It has been eighteen months since Danny Felix pulled off the robbery of his life. His plan brought London to a standstill, but at a heavy price.
Now, living a quiet life running a charter fishing business in the Florida Keys, Danny is trying to come to terms with the death and destruction he had unwittingly unleashed. However, the low profile is beginning to wear thin and he soon starts to crave the adrenalin rush of his former criminal ways.
Little does he know that three very different women are about to enter his life and turn it upside-down. Soon Danny finds himself right back in the action.
But why has he been chosen? And does he have the appetite to pull off another job where the stakes are so lethally high?
In Godsend (Danny Felix 2) we’re straight back into the snarky, cunningly-plotted world of Danny Felix, now ‘retired’ to Florida with his ill-gotten gains (see Standstill) and life as a fishing guide.
In the opening scenes (one of Marley’s most engaging scenes to date, for this reader) we’re treated to a very familiar Danny, ‘Super Customer’ indeed, and a felix who is very much in his comfort zone.
Marley then subverts his reader’s expectation of his main character and discloses the toll taken on his anti-hero in the aftermath of the London bombing from Book one. No indestructible, Gary Sue on display here for Marley’s readers, instead we are presented with the price being paid by an already flawed, but extremely likeable lead character, following the devastating conclusion of the previous book.
Panic attacks, self-doubt and countless shades of guilt and shame have seeded in Danny Felix’s soul, adding a new layer to an already terrific character. Felix is not allowed to merely move on from his actions in London and suffers the after effects of his deeds. Terrific characterisation and development here.
Fucking beautiful dialogue is on display also throughout with Marley slipping into Americanisms easily and convincingly, which isn’t always a strength for books written predominantly in UK English. Marley makes the shift appear effortless.
Having read Standstill, I didn’t really feel any great need for Felix to appear again as a lead character, I felt his story had been told. I was very wrong in this regard.
Godsend does what all good sequels do and takes the leads into new situations and challenges, developing their characters and squeezing their emotions and capabilities. The new characters introduced made great additions to Danny Felix’s world, and it was terrific to see some familiar faces from Book one return.
Marley writes with a thoroughly modern voice, always injecting an extraordinary amount of charisma, humour and depth into his characters. Each individual is well-motivated and allowed to display their strengths and flaws, rather than merely convey whatever is needed to move the story forward.

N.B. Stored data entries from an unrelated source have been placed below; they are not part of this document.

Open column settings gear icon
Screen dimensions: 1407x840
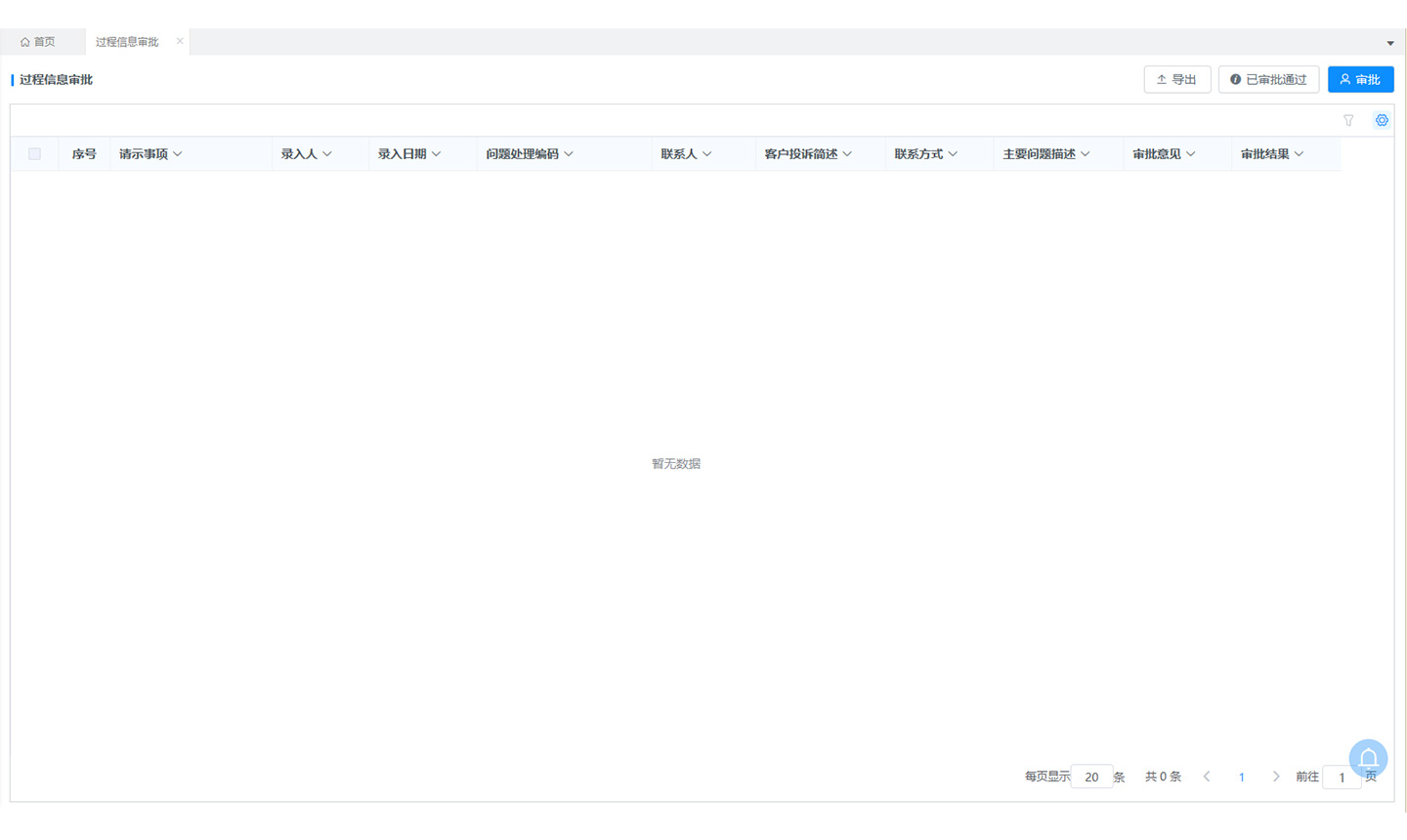coord(1382,120)
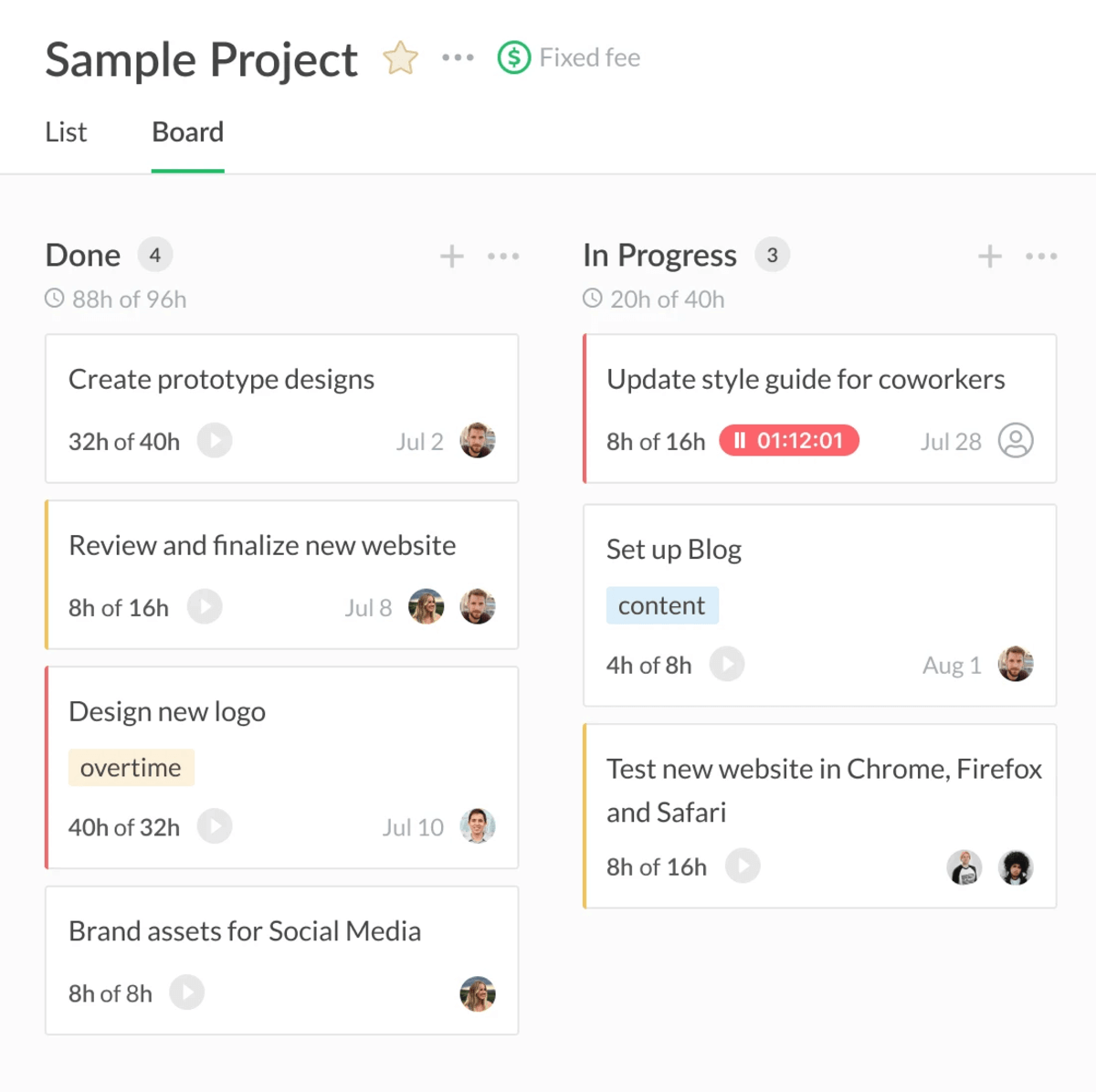Start timer on Design new logo
This screenshot has height=1092, width=1096.
point(215,827)
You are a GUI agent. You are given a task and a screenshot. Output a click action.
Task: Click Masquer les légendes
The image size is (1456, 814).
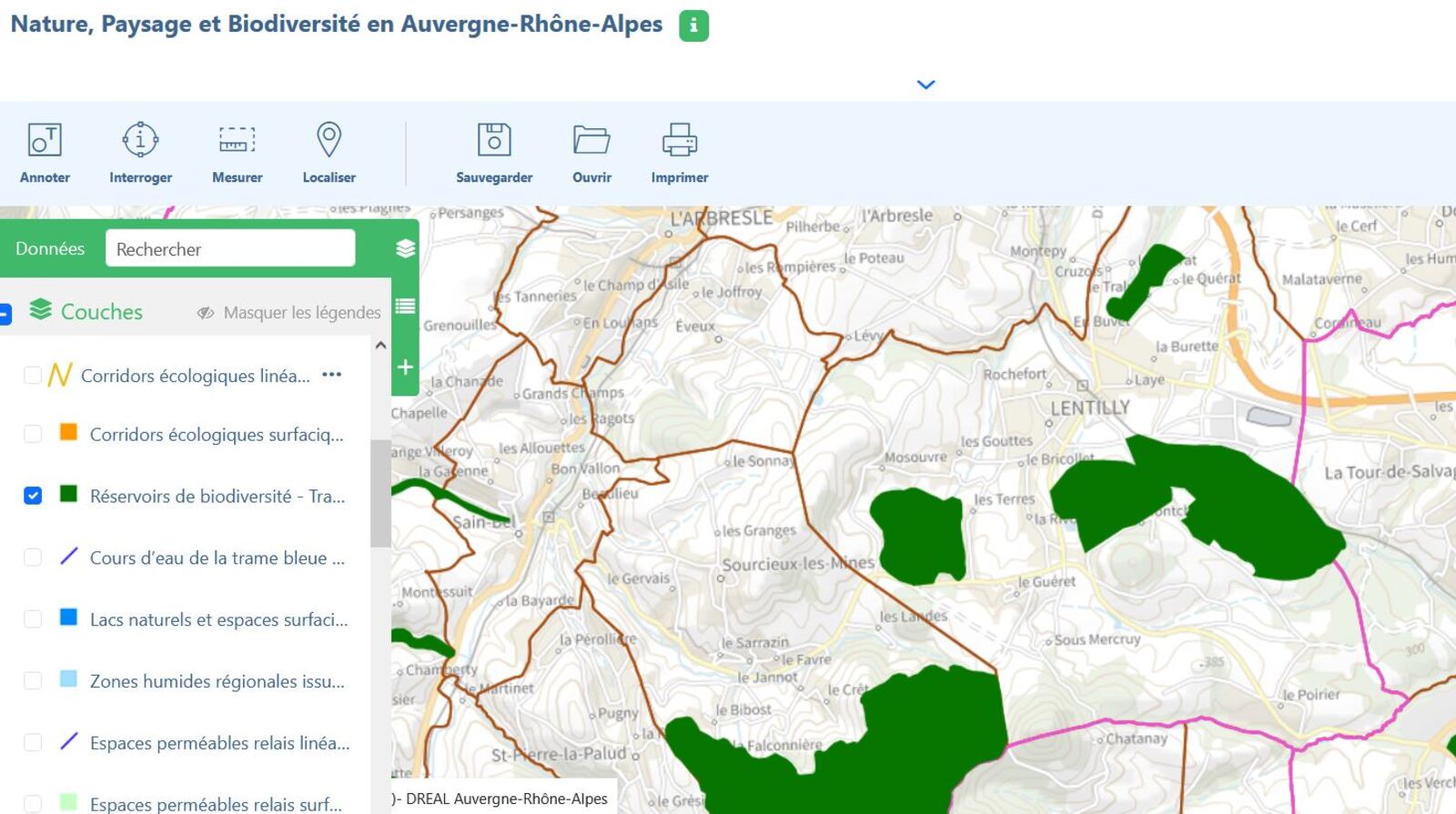pos(289,313)
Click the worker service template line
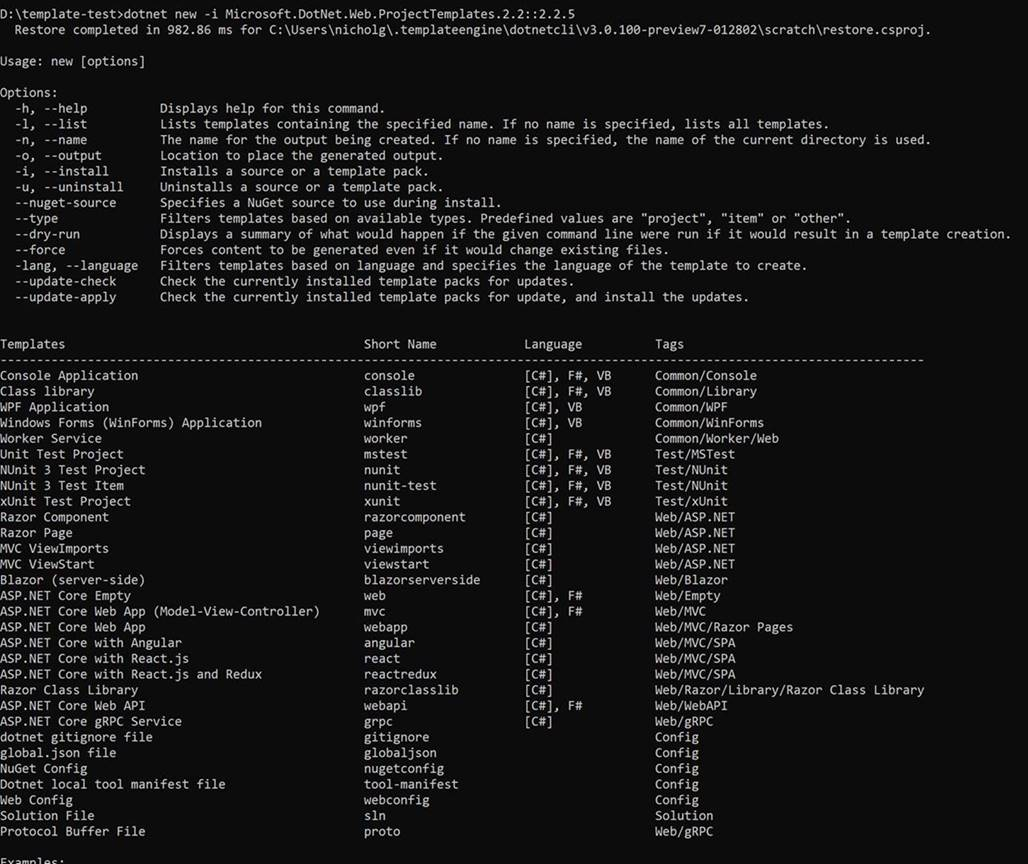This screenshot has height=864, width=1028. coord(51,438)
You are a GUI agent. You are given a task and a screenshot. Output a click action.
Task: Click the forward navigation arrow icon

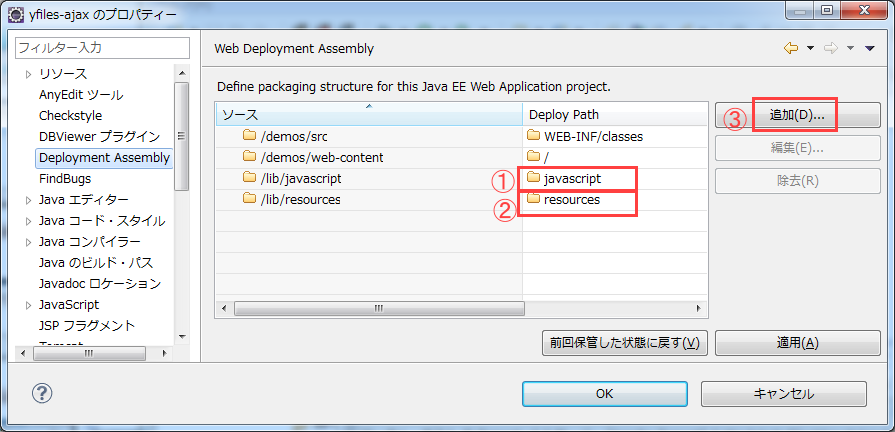coord(831,48)
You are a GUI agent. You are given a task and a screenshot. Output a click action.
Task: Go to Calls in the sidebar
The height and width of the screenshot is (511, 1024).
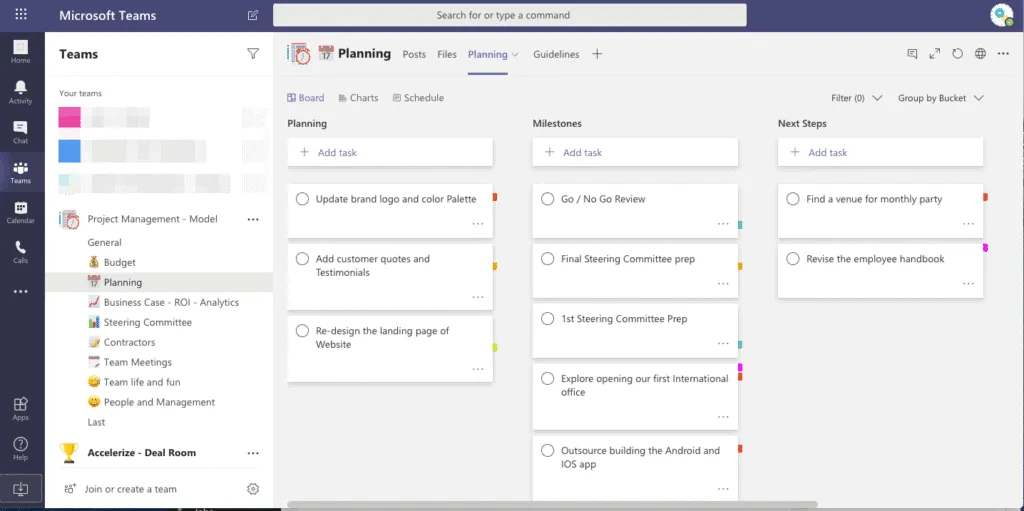point(20,252)
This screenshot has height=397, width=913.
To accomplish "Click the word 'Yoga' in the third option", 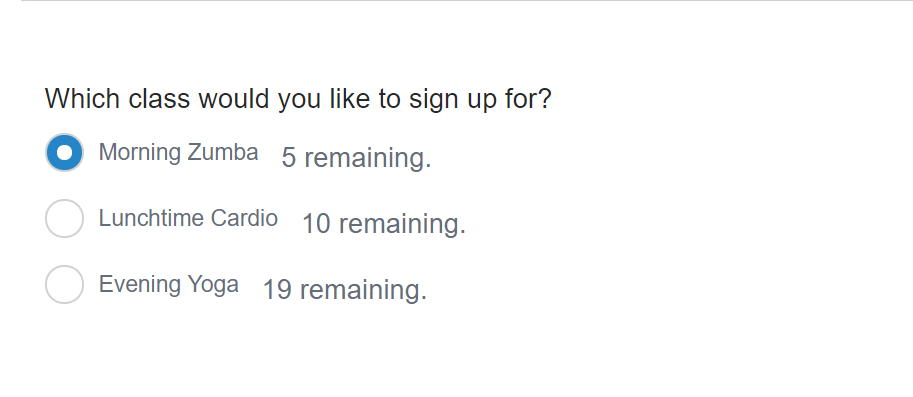I will point(213,285).
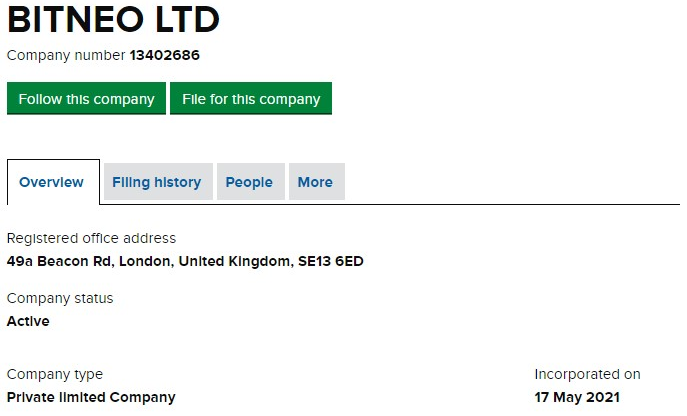Click the Private limited Company value

pyautogui.click(x=91, y=397)
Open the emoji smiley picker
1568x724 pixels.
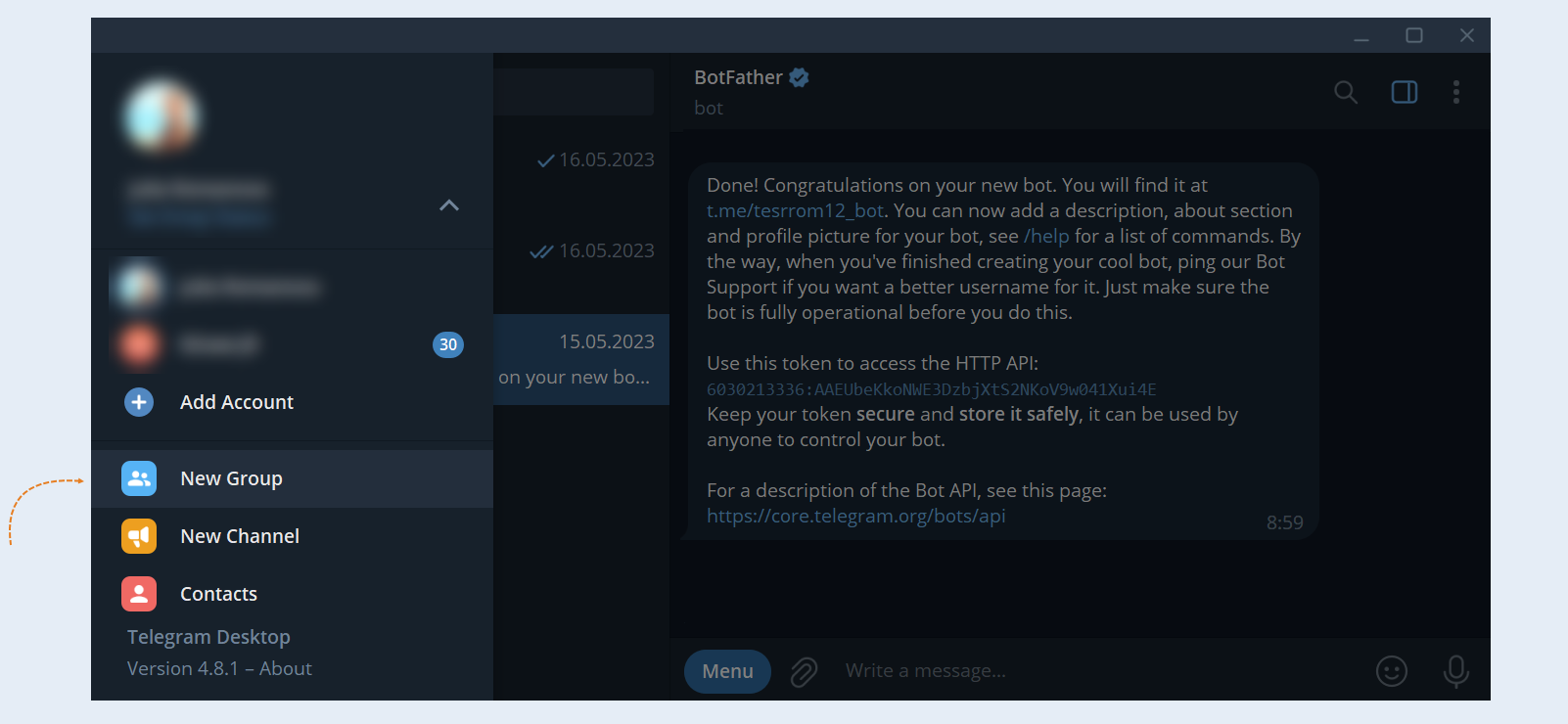[1392, 671]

Marley is a writer who clearly doesn’t take himself too seriously, which shines through in his excellent characterisation and dialogue. Due to this, the characters population his novels feel fresh and believable, no stereotypes of the genre in sight, which is refreshing. Alongside, Ryan Bracha, Mark Tilbury, Robin Hobb and Jonathan Maberry, Marley has converted me from being an interested reader to an avid fan of his work, and an author whose books I simply can’t miss.
Godsend is a wonderful next chapter in Danny Felix’s story and a fine step forward inMarley’s development.